• **Brief**:
From the records below, please repeat exactly the line that has "Select Gustavo Henrique player avatar", the line that has "Given: Click the red", and every line between them, and nothing else.
Data for this task: Begin
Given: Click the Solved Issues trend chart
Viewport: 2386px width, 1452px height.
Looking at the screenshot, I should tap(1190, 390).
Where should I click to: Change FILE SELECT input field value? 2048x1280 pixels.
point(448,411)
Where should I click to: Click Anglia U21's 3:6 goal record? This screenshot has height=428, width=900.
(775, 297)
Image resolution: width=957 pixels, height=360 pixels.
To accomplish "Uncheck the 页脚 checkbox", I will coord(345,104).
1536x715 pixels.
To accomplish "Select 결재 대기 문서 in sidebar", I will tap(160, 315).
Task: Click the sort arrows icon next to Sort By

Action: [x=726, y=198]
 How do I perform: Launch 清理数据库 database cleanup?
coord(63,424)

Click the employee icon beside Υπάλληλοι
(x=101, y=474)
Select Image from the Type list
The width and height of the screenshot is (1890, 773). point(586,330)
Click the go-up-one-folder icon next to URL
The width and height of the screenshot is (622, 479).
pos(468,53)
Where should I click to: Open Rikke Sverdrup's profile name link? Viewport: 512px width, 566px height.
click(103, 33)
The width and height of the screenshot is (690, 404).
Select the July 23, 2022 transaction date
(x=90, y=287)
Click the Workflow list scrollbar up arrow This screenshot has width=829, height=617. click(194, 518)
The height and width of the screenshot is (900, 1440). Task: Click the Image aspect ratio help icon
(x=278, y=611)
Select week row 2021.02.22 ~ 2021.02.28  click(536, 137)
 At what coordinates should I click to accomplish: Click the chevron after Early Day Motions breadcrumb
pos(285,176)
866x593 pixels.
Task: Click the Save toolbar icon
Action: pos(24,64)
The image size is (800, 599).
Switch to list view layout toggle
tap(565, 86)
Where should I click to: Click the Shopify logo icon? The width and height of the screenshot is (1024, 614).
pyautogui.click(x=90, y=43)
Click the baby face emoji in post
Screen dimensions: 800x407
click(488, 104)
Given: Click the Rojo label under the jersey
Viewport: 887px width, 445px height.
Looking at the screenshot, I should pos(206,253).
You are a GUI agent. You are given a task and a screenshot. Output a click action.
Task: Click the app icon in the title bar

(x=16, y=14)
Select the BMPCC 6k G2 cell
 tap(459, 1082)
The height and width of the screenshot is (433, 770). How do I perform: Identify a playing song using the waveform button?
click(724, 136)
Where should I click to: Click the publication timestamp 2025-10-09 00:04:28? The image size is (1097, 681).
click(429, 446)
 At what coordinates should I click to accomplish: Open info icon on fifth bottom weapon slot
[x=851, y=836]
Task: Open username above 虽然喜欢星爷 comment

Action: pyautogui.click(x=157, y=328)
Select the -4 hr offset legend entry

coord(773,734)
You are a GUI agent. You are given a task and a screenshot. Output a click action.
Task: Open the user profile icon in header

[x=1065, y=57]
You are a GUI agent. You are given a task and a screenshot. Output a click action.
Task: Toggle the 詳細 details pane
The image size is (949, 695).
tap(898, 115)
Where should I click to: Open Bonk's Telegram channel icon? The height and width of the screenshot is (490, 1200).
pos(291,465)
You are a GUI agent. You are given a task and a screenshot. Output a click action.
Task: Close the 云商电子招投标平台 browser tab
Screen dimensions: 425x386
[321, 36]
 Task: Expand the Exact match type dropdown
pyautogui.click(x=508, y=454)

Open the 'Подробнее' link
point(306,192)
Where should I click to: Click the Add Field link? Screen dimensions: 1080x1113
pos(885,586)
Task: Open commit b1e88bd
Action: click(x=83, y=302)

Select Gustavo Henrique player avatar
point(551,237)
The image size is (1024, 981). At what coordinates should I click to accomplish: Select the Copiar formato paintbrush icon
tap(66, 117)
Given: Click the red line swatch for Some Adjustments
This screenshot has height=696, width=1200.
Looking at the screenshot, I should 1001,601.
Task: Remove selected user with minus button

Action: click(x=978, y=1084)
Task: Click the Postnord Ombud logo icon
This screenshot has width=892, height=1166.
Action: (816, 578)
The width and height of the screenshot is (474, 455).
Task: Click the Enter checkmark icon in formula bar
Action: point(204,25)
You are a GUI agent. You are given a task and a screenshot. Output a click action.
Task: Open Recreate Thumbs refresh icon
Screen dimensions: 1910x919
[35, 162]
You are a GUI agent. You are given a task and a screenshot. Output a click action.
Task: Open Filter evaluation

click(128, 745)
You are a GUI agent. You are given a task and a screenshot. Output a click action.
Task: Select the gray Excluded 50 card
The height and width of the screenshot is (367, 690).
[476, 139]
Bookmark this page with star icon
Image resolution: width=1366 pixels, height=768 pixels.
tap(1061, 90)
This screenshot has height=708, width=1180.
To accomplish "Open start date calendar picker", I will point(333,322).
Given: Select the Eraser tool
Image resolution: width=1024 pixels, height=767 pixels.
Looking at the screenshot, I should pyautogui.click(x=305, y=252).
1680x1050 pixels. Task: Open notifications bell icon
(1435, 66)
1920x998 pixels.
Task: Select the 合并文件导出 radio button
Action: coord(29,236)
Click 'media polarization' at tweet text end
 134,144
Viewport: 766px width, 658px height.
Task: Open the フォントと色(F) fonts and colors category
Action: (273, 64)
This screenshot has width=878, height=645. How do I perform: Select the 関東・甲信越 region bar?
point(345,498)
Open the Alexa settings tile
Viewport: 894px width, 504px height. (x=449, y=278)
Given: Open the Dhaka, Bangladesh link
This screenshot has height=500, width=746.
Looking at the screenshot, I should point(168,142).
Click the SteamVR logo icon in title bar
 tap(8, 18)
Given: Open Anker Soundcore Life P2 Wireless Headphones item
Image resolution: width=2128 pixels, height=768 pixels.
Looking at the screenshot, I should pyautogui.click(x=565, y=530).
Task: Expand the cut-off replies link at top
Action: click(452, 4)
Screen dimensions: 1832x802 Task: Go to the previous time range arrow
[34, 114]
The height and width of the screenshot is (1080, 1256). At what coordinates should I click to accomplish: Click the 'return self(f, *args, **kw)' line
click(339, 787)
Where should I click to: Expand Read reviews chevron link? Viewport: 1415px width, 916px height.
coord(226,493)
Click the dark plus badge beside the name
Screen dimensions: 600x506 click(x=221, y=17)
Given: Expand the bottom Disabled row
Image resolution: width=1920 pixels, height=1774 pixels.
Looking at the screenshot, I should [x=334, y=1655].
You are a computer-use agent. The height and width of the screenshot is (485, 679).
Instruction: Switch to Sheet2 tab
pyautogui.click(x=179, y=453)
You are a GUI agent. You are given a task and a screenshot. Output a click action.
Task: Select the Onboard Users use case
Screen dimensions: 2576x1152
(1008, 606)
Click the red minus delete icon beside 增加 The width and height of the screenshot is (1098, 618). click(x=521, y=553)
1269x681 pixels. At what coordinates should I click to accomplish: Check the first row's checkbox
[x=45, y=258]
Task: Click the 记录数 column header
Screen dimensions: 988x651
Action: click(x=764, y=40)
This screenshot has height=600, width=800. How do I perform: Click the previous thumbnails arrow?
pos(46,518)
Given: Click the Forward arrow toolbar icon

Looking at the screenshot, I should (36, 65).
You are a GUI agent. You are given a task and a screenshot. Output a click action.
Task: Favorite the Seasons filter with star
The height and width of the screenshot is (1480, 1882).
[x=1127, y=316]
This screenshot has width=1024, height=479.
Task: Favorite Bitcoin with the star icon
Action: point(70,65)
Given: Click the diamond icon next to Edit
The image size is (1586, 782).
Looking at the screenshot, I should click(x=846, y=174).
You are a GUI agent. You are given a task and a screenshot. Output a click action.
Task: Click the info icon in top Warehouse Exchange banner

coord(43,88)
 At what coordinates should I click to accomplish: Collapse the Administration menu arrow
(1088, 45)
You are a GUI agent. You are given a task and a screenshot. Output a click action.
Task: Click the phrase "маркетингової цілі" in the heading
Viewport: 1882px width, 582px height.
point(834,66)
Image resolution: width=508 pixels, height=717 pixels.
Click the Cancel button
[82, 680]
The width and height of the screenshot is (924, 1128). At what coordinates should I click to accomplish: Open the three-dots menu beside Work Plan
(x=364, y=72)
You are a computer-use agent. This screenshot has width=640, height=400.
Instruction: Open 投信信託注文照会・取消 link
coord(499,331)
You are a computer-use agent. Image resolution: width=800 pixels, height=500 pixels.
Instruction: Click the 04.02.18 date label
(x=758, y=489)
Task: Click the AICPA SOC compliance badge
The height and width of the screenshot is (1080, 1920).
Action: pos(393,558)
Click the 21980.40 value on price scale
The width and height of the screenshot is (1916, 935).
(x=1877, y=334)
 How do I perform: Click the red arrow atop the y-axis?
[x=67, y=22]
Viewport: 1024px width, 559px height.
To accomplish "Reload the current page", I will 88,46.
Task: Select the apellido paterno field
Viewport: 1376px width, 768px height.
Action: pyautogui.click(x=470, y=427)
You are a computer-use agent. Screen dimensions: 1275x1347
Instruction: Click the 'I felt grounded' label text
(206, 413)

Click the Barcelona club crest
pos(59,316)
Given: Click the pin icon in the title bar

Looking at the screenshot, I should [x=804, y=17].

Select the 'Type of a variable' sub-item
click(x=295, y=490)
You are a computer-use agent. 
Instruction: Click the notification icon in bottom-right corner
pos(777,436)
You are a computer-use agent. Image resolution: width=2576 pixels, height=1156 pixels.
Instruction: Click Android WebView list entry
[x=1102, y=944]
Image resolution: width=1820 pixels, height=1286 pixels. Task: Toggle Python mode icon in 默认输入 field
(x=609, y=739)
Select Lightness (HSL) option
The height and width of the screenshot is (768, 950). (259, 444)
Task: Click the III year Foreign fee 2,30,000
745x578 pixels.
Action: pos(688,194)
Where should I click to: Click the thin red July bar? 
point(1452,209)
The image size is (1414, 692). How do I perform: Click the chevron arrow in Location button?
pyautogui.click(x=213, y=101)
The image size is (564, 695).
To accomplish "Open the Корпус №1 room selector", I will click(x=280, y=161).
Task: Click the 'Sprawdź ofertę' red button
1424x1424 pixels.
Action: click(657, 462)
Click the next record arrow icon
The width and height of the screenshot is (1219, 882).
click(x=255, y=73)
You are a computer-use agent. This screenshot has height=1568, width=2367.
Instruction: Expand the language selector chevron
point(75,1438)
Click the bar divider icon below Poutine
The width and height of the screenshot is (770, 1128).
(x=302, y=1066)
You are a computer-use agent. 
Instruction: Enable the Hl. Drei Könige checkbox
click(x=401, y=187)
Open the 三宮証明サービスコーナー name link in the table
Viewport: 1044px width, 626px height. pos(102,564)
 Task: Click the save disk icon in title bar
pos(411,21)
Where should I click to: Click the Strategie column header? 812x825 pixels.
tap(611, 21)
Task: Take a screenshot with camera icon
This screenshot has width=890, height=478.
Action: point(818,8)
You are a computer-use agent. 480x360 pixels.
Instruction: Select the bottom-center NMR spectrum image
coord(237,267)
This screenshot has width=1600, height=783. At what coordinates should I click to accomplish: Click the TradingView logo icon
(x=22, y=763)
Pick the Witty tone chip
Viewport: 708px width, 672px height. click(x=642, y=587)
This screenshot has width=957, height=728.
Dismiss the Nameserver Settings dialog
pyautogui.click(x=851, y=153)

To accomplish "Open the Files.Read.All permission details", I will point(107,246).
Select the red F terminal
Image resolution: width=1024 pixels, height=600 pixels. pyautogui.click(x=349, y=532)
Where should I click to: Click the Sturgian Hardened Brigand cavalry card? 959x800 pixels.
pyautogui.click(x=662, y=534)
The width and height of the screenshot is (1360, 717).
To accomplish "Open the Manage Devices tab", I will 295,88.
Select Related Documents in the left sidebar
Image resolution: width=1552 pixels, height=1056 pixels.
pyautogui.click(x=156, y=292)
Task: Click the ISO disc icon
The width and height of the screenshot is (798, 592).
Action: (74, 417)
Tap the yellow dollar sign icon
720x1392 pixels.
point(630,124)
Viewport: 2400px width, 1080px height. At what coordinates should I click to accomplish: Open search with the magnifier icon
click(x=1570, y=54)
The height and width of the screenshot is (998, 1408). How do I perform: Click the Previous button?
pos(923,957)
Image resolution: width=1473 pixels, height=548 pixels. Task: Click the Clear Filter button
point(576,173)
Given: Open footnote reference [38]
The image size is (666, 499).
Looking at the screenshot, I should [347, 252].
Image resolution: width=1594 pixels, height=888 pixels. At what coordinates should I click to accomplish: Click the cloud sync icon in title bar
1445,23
Data for this task: End
• **Finished task**:
Select Gustavo Henrique player avatar
point(551,237)
The image size is (1024, 981). At what coordinates should I click to accomplish: Select the Copiar formato paintbrush icon
tap(66, 117)
Given: Click the red line swatch for Some Adjustments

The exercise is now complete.